What this task involves -
Once the line with "You are a GUI" is found, repeat exactly that line and every one after it until the data below ends, including the last line.

Recorded data -

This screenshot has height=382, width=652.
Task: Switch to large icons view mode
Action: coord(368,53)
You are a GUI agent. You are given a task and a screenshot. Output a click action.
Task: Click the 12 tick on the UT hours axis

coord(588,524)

Written reply -
You are a GUI agent. You are given a task and a screenshot. Output a click action.
Task: Click the 12 tick on the UT hours axis

coord(588,524)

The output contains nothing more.